The Fletcher court "rejected as too cumbersome any procedure which would require the trial court to probe about the record of the witness's prior theft conviction to ascertain the common law equivalent [of the prior theft conviction], prior to admitting any evidence of the conviction at trial." 264 Ind. at 136-37, 340 N.E.2d at 774. The court therefore wrote, "proof of prior theft convictions are [sic] admissible for impeachment purposes." 264 Ind. at 137, 340 N.E.2d at 774. But the Fletcher court also recognized that a too-strict interpretation of the general rule might "allow admission of some theft convictions which arise from factual situations which do not indicate a lack of veracity on the part of the witness." Id. at 137, 340 N.E.2d at 775. "In such cases," the court wrote, "we believe that counsel should make such facts known to the court through a pre-trial motion in limine, supported by appropriate affidavits, thereby allowing the court the opportunity to exclude, in its discretion, any reference to such prior conviction." Id.
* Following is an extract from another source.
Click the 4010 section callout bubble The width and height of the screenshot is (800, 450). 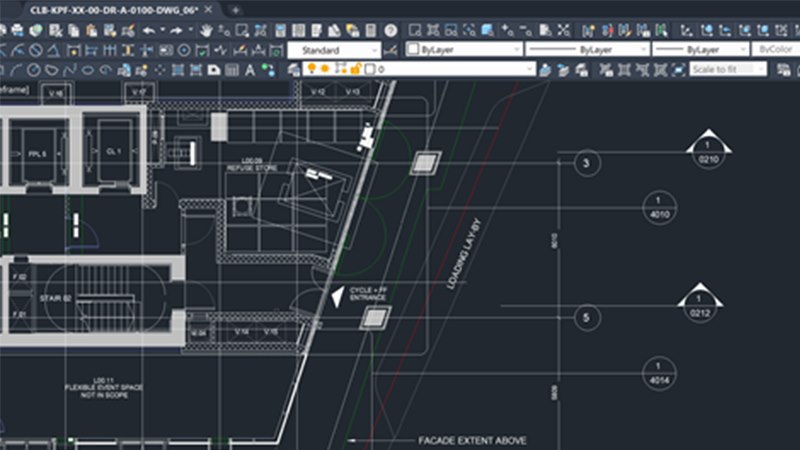click(x=659, y=208)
Thus, there is a presumption that a prior conviction for theft is a crime of dishonesty and is admissible to impeach the character of a witness. But this presumption may be rebutted in a pre-trial motion in limine by demonstrating that a particular theft conviction arose from a factual situation which does not indicate a lack of veracity by the witness.
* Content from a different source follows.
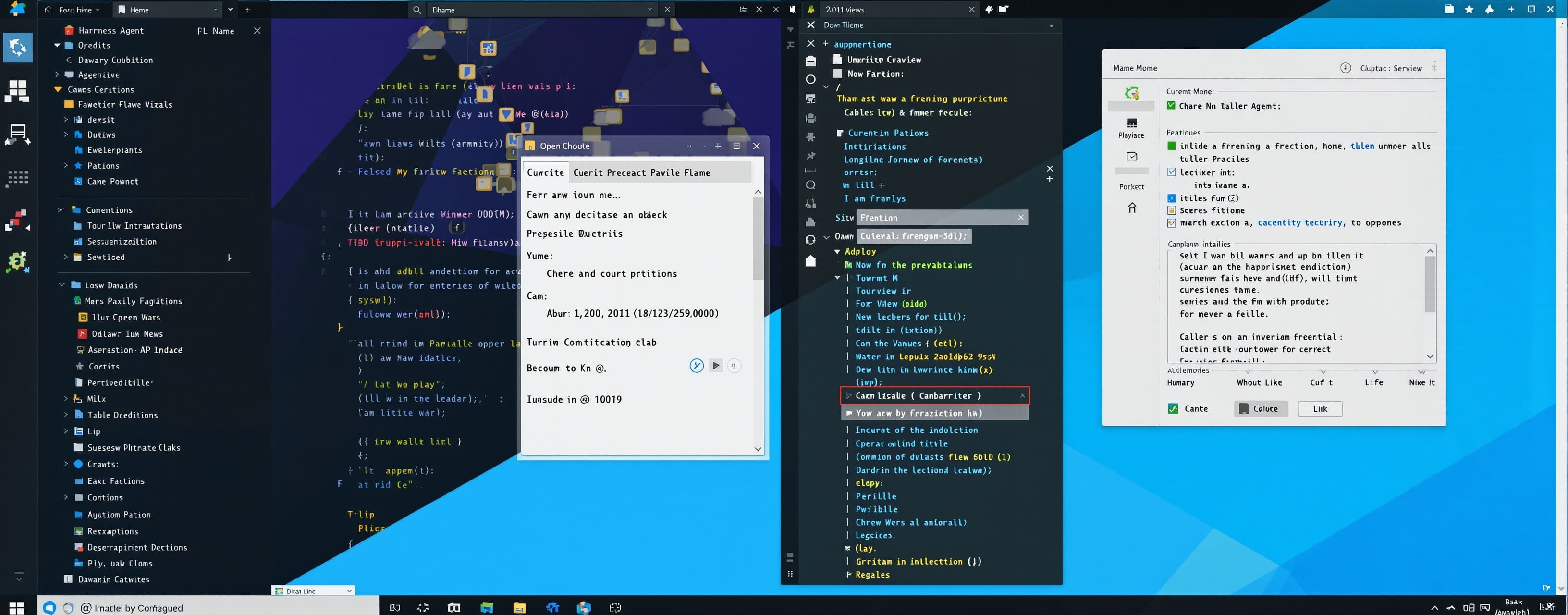
Task: Click the home icon under Porkect
Action: pos(1132,208)
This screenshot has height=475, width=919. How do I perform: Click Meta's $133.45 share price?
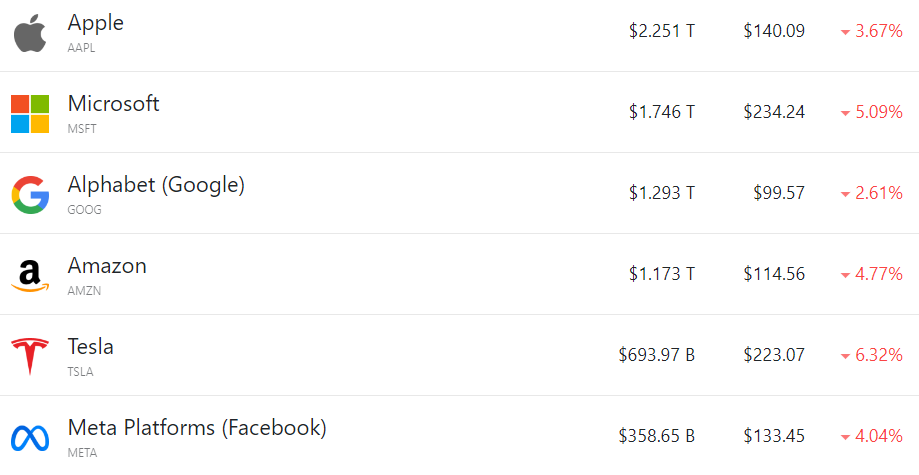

The State argues that there was nothing about Hollin's prior auto theft convictions that would show that they arose from factual situations that did not indicate a lack of veracity on Hollin's part. We agree. Hollin presented no evidence at the post-conviction hearing that would support his contention that the particular facts from which his convictions arose did not indicate a lack of veracity. Hollin did testify at this trial that he was only "joyriding" when he committed his auto thefts. However, we fail to see how this establishes that his convictions arose from particular factual situations do not show a lack of veracity. Cf. Sweet v. State, 498 N.E.2d 924, 927 (Ind. 1986) (trial court did properly prohibit defendant from impeaching witness with prior conviction where State showed, by affidavit, that the prior offense, although arguably attempted theft, was not the type of offense which bespoke a lack of veracity). In fact, the particulars of his prior auto theft convictions indicate quite the contrary. The record clearly establishes that Hollin repeatedly took vehicles that did not belong to him, fled from the police when confronted, took items from one of the cars, and caused damage to two of the cars he stole. This hardly speaks to Hollin's propensity for truthfulness.
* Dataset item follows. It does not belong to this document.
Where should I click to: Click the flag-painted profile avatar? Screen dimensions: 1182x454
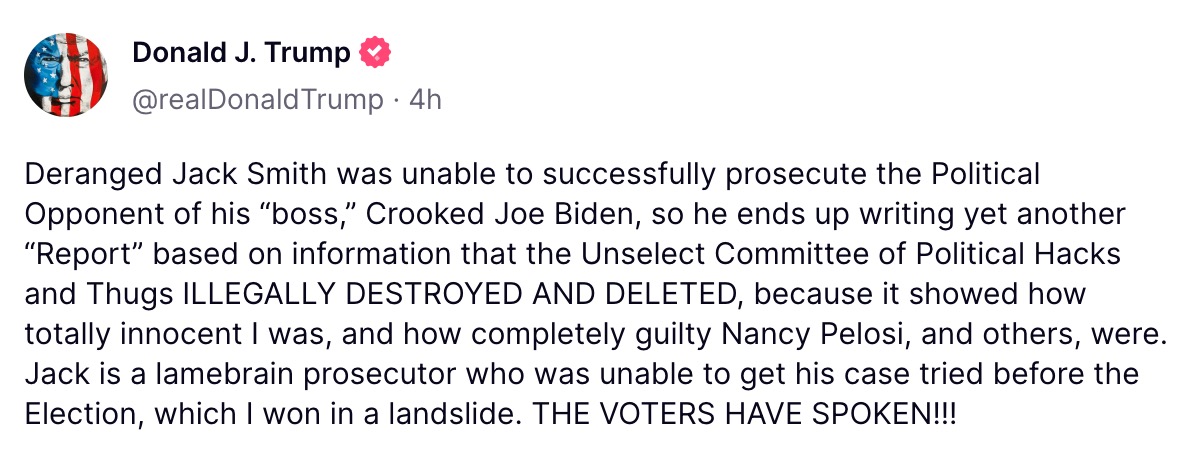click(66, 75)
Without some showing that his prior auto theft convictions did not bespeak a lack of veracity, the post-conviction court erred in concluding that Hollin's counsel's performance was deficient when he failed to object to the State's use of these prior convictions to impeach his credibility. In other words, the post-conviction court's conclusion that this failure to object constituted ineffective assistance of trial counsel was clearly erroneous.

B. Evidence Rule 404(b)

The State also argues that the post-conviction court erred in concluding that Hollin's trial counsel was ineffective for failing to object to the evidence regarding Hollin's prior auto theft convictions based on Evidence Rule 404(b). This rule provides in relevant part:

Evidence of other crimes, wrongs, or acts is not admissible to prove the character of a person in order to show action in conformity therewith. It may, however, be admissible for other purposes, such as proof of motive, intent, preparation, plan, knowledge, identity, or absence of mistake or accident . . . .
Evidence Rule 404(b) was designed to assure that the State, relying upon evidence of uncharged misconduct, does not punish a person for his character. Rogers v. State, 897 N.E.2d 955, 960 (Ind. Ct. App. 2008), trans. denied (citing Lee v. State, 689 N.E.2d 435, 439 (Ind. 1997)).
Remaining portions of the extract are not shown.